Jetzt von mir auch mal eine Hardwarefrage 

Hatte gestern auf meinem Asus Pro60 mal ausnahmesweise ein Spiel testen wollen (sonst arbeite ich nur damit), aber nach dem Intro war das Ding bereits so heiß das man ihn als Gartengrill verwenden hätte können (außerdem roch es sogar schon fies  ) 

Ich muß sagen das Notebook ist erfahrungsgemäß nie das kühlste, und gerade jetzt bei über 30° Aussentemperatur wohl erst recht nicht, deshalb meine Frage:

Hat hier jemand Erfahrungen mit Notebook Kühlpads? Sowas hier mein ich:

klick

Bringen die was? Überlege halt ob ich sowas kaufen sollte.
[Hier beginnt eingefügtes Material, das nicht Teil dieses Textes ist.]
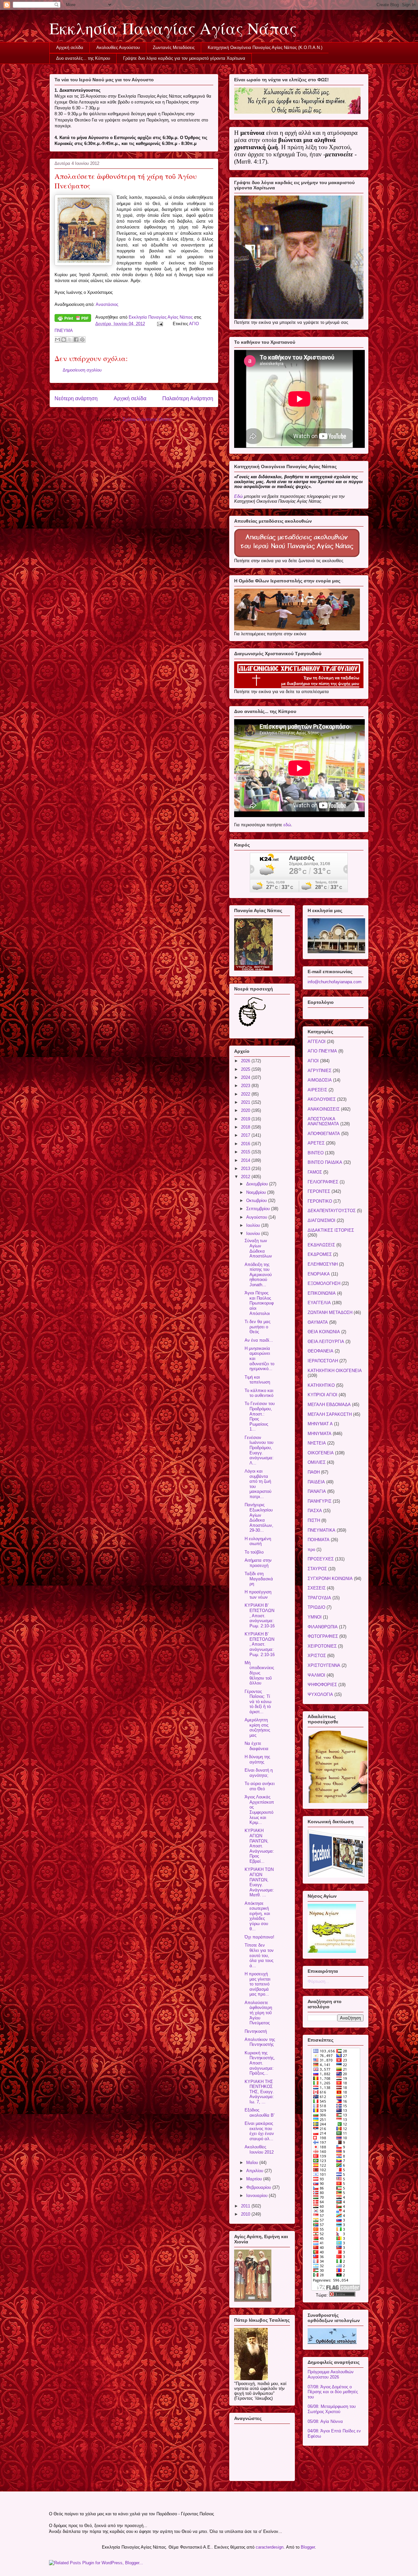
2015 (246, 1151)
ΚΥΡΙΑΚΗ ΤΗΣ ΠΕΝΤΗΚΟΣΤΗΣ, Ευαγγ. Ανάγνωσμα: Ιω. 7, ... (259, 2091)
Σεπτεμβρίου (258, 1208)
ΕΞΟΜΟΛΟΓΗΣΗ (324, 1283)
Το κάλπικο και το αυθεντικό (259, 1393)
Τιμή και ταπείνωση (257, 1380)
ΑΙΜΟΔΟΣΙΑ (320, 1080)
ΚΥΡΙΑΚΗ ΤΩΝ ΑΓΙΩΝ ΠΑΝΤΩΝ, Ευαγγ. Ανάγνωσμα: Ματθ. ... (259, 1882)
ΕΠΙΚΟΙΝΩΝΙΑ (322, 1293)
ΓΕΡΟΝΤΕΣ (319, 1191)
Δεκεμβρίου (257, 1183)
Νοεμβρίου (256, 1192)
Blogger (308, 2547)
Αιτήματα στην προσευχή (258, 1563)
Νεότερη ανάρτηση (76, 398)
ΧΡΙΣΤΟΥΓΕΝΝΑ (324, 1665)
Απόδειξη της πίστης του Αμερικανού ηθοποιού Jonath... (258, 1274)
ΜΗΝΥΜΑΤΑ (319, 1433)
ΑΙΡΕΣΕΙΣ (317, 1089)
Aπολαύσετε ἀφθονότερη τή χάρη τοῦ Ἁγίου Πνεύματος (258, 2012)
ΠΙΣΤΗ (314, 1520)
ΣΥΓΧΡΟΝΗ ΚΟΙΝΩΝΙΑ (330, 1578)
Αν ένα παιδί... (259, 1340)
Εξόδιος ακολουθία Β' (259, 2113)
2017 (246, 1135)
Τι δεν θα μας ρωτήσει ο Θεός (257, 1326)
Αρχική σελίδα (69, 47)
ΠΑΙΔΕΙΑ (316, 1481)
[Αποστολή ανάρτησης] (159, 323)
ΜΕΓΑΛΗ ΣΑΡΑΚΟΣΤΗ (330, 1414)
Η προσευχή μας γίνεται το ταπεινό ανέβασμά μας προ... (257, 1984)
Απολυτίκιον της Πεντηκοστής (260, 2042)
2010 (246, 2214)
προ (311, 1549)
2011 (246, 2206)
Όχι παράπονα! (259, 1937)
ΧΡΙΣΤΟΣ (317, 1655)
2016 (246, 1143)
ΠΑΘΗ (314, 1472)
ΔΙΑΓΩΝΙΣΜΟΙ (321, 1220)
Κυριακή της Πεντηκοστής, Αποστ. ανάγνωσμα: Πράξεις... (260, 2063)
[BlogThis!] (63, 339)
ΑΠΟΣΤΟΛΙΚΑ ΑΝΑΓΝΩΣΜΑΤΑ (323, 1121)
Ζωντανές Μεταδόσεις (174, 47)
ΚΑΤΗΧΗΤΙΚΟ (321, 1385)
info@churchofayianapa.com (335, 981)
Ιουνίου (253, 1233)
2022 (246, 1094)
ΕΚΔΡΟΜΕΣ (320, 1254)
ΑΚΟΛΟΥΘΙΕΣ (322, 1099)
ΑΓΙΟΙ (313, 1060)
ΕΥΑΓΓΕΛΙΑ (319, 1302)
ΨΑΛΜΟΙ (316, 1675)
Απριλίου (255, 2170)
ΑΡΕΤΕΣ (316, 1143)
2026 (246, 1060)
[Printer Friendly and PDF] (73, 319)
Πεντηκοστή (256, 2031)
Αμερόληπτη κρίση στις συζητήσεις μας (257, 1727)
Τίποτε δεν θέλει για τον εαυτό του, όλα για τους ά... (259, 1955)
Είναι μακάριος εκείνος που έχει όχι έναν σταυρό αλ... (259, 2131)
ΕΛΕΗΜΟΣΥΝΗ (323, 1264)
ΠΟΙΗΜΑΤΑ (319, 1539)
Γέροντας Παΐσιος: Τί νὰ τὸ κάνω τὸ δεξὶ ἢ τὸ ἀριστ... (258, 1701)
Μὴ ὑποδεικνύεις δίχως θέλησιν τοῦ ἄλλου (259, 1672)
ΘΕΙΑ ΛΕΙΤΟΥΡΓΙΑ (326, 1341)
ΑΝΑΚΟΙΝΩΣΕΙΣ (324, 1109)
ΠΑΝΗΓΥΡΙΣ (319, 1501)
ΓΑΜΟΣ (315, 1172)
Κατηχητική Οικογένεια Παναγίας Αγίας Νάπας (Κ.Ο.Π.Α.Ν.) (265, 47)
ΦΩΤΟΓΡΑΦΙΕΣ (323, 1636)
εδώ (287, 824)
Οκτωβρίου (257, 1200)
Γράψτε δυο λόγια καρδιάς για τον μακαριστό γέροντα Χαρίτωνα (184, 58)
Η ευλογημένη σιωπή (258, 1541)
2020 (246, 1110)
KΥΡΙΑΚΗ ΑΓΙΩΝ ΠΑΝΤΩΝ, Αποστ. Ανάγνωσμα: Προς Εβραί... (259, 1846)
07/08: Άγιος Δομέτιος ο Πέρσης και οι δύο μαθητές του (333, 2391)
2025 (246, 1069)
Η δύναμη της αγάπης (257, 1759)
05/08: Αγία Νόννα (325, 2421)
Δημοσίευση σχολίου (82, 370)
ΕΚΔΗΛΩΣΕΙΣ (321, 1244)
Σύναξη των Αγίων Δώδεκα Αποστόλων (258, 1248)
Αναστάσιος (107, 304)
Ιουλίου (253, 1225)
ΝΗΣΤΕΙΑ (317, 1443)
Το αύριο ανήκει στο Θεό (260, 1786)
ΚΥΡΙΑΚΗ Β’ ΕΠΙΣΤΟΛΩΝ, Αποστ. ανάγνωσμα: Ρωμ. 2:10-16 (260, 1615)
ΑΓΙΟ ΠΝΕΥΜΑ (322, 1051)
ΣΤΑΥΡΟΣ (317, 1568)
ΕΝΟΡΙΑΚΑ (319, 1274)
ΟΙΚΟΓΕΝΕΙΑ (321, 1452)
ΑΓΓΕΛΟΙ (317, 1041)
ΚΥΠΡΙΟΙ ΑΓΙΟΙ (322, 1394)
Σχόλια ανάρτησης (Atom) (146, 419)
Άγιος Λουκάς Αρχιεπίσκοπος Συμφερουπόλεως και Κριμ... (259, 1809)
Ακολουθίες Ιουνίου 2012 (259, 2149)
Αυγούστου (257, 1217)
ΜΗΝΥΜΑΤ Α (320, 1423)
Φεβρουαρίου (259, 2187)
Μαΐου (252, 2162)
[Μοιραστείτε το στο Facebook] (76, 339)
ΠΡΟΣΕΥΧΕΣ (321, 1559)
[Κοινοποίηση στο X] (70, 339)
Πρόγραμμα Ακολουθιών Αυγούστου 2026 (331, 2374)
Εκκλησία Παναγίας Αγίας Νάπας (173, 28)
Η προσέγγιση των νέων (258, 1594)
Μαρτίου (254, 2178)
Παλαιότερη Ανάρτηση (187, 398)
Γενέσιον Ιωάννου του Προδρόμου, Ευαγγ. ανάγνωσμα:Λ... (259, 1450)
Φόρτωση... (318, 1981)
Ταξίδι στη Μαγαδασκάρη (259, 1578)
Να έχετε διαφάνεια (256, 1746)
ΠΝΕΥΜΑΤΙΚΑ (321, 1530)
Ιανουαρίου (257, 2195)
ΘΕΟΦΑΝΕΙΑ (320, 1351)
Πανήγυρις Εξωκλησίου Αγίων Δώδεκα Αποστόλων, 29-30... (259, 1517)
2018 (246, 1127)
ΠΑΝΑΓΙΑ (317, 1491)
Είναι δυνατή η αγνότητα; (259, 1773)
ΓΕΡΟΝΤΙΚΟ (320, 1201)
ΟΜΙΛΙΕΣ (317, 1462)
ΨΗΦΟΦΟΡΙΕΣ (322, 1684)
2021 (246, 1102)
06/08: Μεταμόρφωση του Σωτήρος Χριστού (332, 2409)
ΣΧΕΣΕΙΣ (317, 1588)
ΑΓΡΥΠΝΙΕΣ (319, 1070)
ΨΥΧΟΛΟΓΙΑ (320, 1694)
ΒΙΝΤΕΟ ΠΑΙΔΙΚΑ (325, 1162)
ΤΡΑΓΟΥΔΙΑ (319, 1597)
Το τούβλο (254, 1552)
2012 (246, 1176)
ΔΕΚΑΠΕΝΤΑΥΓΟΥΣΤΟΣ (332, 1210)
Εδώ (238, 496)
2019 (246, 1118)
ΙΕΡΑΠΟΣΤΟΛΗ (323, 1360)
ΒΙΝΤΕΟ (316, 1152)
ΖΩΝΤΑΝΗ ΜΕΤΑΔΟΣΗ (330, 1312)
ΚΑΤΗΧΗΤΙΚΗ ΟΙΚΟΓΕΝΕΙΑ (335, 1370)
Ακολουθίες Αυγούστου (118, 47)
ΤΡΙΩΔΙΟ (316, 1607)
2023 (246, 1085)
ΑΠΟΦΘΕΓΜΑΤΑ (324, 1133)
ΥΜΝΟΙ (315, 1617)
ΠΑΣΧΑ (315, 1510)
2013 (246, 1168)
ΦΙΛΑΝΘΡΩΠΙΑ (323, 1626)
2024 (246, 1077)
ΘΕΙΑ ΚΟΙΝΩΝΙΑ (324, 1331)
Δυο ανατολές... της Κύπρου (83, 58)
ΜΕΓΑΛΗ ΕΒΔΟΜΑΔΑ (329, 1404)
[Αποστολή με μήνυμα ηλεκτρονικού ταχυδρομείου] (57, 339)
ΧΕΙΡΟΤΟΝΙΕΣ (322, 1646)
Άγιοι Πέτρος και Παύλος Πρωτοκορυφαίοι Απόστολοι (259, 1303)
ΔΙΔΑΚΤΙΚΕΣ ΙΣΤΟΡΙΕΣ (331, 1230)
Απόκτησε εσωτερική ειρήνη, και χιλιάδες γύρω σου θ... (257, 1916)
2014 (246, 1160)
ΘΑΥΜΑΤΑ (318, 1322)
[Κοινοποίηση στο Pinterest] (82, 339)
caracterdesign (269, 2547)
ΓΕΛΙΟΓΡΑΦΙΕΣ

Kann so ein Pad tatsächlich die Lebensdauer eines Notebooks erhöhen. (Es ist erst ein halbes Jahr alt, und derzeit mein Hauptarbeitsrechner, deshalb wollte ich es schon gern noch etwas erhalten  )

Ach so, der Lüfter ist übrigens in Ordnung, hab ihn mir angeschaut, nix verschmutzt oder so...und laut Monitoring Tools rennt auch sonst alles einwandfrei. 

Werte sind im "Leerlauf" beim Rechner im Moment:

Motherboard:  58°
CPU:             62°
Festplatte :    51°

Um wieviel würden die denn wohl ungefähr runter gehen mit einem Kühlpad?

Wär toll wenn jemand Erfahrung damit hat oder mir etwas raten könnte 

Liebe Grüße
Nina


----------